Son olarak uyuşturucuyla ilgili bir şey söyleyeyim. Ben de İstanbul'da belediye başkan yardımcılığı yaptım. Zabıtayla bu işe müdahil oluyorduk. Bu konu söylediği gibi okullara kadar inmiş, 10 yaşına kadar artık çocukların kullandığı bir olay. Bununla ilgili bonzai türü olanların önlenebileceği de satışıyla ilgili sıkı bir denetim sağlanırsa çocuklara yönelik önemli ama okul içinde de bunun denetimi lazım. Polis okulun dışında geldiği zaman caydırıcı olarak araç görüyor, geçip gidiyorlar. Ama çocuklardan bize iletilene söyleyeyim: "Tuvalette öğrenci uyuşturucuyu alıyor." diyorlar. Bununla ilgili de bir düzenlemenin ihtiyaç olduğunu düşünüyorum. Zabıtaya mutlaka yetki verilmeli ve zabıta Türkiye'de silah taşıyacak kadar da olay yeniden ele alınmalı. Belediye zabıtalarının bu konuda devreye girmesini sağlayacak çalışmaların da gerekliliğine inanıyorum.
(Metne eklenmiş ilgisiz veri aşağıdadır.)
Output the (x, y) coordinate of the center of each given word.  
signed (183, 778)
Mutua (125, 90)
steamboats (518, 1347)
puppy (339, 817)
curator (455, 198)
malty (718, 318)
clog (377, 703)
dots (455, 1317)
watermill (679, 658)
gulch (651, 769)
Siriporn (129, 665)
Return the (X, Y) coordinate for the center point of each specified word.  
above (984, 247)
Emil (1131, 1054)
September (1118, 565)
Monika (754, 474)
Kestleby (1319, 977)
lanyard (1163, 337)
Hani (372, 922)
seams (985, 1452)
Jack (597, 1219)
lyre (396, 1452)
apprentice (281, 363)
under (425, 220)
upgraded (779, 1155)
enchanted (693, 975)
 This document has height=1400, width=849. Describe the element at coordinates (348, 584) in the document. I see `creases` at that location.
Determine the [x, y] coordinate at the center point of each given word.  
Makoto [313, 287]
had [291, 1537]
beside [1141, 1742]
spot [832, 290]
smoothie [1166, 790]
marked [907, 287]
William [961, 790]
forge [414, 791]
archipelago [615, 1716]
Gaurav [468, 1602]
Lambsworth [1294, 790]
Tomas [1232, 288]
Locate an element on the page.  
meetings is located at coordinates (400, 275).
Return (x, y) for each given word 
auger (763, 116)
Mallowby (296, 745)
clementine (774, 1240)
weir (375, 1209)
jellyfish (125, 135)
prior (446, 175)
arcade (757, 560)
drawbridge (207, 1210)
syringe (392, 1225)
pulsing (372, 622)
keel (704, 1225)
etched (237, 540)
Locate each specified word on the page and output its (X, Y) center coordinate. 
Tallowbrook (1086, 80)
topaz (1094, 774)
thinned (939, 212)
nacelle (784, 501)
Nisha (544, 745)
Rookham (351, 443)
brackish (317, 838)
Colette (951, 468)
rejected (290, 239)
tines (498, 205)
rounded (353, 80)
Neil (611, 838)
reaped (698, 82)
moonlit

Gene kanunda gördük, başpolis kadrosu ve rütbesinin kaldırılması. Burada da sınırlı sayıda mağdur var. Onlardan da bizlere, hepimize geldiği gibi, haklarının gasbedildiğini söylüyorlar. İki kez sınava ve atamaya tabi tutulduktan sonra eski sürece tekrar dönebilmelerinin yaratacağı psikolojik etkiden söz ediyorlar. Peki, bu baş polis kadrosunu da 2010 yılında Adalet ve Kalkınma Partisi bir kanuni düzenlemeyle getirmiş, şimdi niye bunun kaldırılmasına ihtiyaç duyuyor? O arkadaşların mağduriyetiyle ilgili de düzenlemelerin yeni madde geldiğinde değerlendirilmesini düşünüyorum.
Bütün olarak trafikte sorunların aşılması bir eğitim sorunudur. Bu eğitim sorunu halledilmeden toplumun genelinin bu konulardaki bilinçlenmesi sağlanmadan sorun caydırıcı önlemlerle çözülecek olsaydı bugüne kadar en az benim bildiğim on kere filan düzenleme oldu, olmuyor. Onunla ilgili toplum bilinçlendirmesini artırmak lazım. Biraz evvel sayın vekilim söyledi, Türkiye sınırından içeri girinceye kadar kurala uyan insanlar niye burada kurala uymaz hâle geliyorlar? Bu konuların da bütünü içinde ele alınmasını temenni ediyor, teşekkür ediyorum.